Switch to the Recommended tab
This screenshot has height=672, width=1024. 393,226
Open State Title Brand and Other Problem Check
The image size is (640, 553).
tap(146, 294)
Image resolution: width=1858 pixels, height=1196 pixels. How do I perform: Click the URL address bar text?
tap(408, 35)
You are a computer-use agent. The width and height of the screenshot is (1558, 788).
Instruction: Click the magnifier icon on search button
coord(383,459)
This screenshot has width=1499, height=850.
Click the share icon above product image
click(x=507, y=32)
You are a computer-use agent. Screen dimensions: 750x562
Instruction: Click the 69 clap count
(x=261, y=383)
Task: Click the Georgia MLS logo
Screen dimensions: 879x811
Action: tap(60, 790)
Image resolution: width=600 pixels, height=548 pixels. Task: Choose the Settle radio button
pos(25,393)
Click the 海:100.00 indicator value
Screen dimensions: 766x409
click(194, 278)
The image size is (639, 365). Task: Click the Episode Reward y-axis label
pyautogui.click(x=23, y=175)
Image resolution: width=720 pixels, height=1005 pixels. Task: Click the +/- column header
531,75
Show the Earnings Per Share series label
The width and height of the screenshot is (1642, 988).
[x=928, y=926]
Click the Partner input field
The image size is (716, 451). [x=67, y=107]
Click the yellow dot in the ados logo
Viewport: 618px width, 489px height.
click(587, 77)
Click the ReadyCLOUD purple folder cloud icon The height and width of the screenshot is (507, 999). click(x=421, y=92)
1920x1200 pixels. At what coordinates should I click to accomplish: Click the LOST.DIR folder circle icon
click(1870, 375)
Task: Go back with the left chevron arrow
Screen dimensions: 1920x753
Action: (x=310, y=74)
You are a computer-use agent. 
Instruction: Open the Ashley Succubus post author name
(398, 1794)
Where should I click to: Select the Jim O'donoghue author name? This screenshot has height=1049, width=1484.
· · · ·
--- WORK INSTRUCTIONS ---
Each line from the one containing "Click the ReadyCLOUD" to the close of the records must appear in the output exactly, and no other line.

--- RESULT OF THIS TASK ---
Click the ReadyCLOUD purple folder cloud icon The height and width of the screenshot is (507, 999). click(x=421, y=92)
1920x1200 pixels. At what coordinates should I click to accomplish: Click the LOST.DIR folder circle icon
click(1870, 375)
Task: Go back with the left chevron arrow
Screen dimensions: 1920x753
Action: (x=310, y=74)
You are a computer-use agent. 
Instruction: Open the Ashley Succubus post author name
(398, 1794)
Where should I click to: Select the Jim O'donoghue author name? This screenshot has height=1049, width=1484.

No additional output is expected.